Утром Маугли рано встает и жестами показывает, что должен идти с отцом на молитву. Мы прощаемся нежно, словно молодожены наутро после свадьбы, и я остаюсь в доме одна. Как выяснится позже, почти до вечера, потому что потом Маугли встретит своих друзей, и рассказов о своей жизни в курортной зоне у него хватит не на один час. Наше прощание перед молитвой умиляет меня настолько, что пару часов я, как зачарованная, сижу, погрузившись в свои мысли, пока мама не вызволяет меня из одиночества. Она отдает меня в руки Айсель, которая несказанно рада: наконец-то нам никто не помешает общаться.

Мы долго завтракаем на тряпках во дворе, потом к нам заглядывают подружки. Одна из них, красивая девушка (кажется, женская красота здесь –редкость), приходит с нарядно одетой ради такого случая дочкой месяцев десяти, над дочуркой все долго потешаются, то и дело повторяя «чиркин» - по нашему, страшилка. Юная мама проявляет незаурядный юмор и напористость, и начинает лепить из найденной мной глины огромный член. Она гордо показывает всем свое произведение искусства. Девки помирают от хохота, пока я обалдело оцениваю экземплярчик. Ничего себе, скромные турчанки. Теперь я знаю, какие мысли они прячут под платочками. Разговор плавно переводится на тему «все мужики – козлы» и вот уже мужья и братья бурно разбираются по косточкам. Впадаю в кому, узнав, что всем ангельским созданиям по 18-19 лет. Изрядно привираю о себе (со словарем). Я то сначала решила, что все они старше меня, ну, разве что, кроме красотки.
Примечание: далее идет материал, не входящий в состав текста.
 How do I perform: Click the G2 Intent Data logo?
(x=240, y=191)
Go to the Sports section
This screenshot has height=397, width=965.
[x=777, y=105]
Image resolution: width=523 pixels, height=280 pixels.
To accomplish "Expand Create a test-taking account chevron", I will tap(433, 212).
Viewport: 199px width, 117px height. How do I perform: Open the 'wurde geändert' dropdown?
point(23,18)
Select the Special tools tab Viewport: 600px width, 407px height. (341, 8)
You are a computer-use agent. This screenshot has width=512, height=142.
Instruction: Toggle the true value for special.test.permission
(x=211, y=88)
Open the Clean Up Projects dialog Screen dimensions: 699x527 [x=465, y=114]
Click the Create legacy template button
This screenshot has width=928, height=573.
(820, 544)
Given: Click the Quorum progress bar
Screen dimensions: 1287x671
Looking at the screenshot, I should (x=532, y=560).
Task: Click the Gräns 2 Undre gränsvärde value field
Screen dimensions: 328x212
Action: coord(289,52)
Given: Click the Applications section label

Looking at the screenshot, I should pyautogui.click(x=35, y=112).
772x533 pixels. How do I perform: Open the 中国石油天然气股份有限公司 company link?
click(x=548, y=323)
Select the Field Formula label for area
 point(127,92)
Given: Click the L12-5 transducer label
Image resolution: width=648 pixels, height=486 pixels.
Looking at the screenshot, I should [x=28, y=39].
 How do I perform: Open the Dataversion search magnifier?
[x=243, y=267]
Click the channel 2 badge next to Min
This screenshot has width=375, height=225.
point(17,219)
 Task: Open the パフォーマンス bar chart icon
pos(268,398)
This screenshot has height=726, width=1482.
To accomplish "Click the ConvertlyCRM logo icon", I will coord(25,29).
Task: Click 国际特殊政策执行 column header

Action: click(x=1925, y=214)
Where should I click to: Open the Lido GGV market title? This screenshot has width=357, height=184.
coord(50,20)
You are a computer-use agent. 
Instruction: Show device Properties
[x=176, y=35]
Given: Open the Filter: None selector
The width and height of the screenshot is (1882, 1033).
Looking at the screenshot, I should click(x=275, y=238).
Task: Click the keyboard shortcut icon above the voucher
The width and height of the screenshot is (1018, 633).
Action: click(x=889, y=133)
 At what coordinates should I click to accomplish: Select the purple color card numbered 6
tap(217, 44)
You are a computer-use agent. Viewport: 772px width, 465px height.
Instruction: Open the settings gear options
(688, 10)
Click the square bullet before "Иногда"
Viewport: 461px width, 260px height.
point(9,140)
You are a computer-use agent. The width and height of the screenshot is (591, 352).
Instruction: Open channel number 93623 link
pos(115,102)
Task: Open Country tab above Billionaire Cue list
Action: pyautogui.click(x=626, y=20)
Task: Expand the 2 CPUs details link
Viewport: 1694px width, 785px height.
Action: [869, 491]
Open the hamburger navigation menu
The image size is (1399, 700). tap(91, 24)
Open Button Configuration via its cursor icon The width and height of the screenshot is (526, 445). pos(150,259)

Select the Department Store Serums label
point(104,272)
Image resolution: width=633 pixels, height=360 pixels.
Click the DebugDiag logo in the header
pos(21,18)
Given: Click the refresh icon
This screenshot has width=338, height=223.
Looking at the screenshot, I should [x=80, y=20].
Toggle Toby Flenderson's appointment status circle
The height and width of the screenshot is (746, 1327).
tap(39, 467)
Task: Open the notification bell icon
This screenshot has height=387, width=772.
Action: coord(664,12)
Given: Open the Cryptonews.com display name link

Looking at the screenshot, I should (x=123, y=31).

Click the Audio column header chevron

Делаю глупость, выразив беспокойство, где же Юсуф. Они поднимают меня на смех, обижаются, что мне скучно с ними, зачем мне этот дурак, передразнивают его, и хватают меня за руки. Они же лучше! Мне это в голову не приходило, но, может, они и в самом деле правы. Когда еще попадешь в такую компанию!

На третий день мы торжественно идем в парикмахерскую, Маугли собирается состричь свои длинные локоны, я выказываю сомнение и недовольство, боюсь, что он утратит свой шарм. Но он уверен, что все будет хорошо. По его просьбе мы фотографируемся до и после стрижки. Мой Юсуф превращается в ди Каприо из «Титаника», такой же смазливый и улыбчивый, и правда, похож, только слегка на восточный манер, ну вот, теперь мы один в один – герои «Титаника»: я, взбалмошная кобыла, и он, до потери пульса влюбленный мальчишка.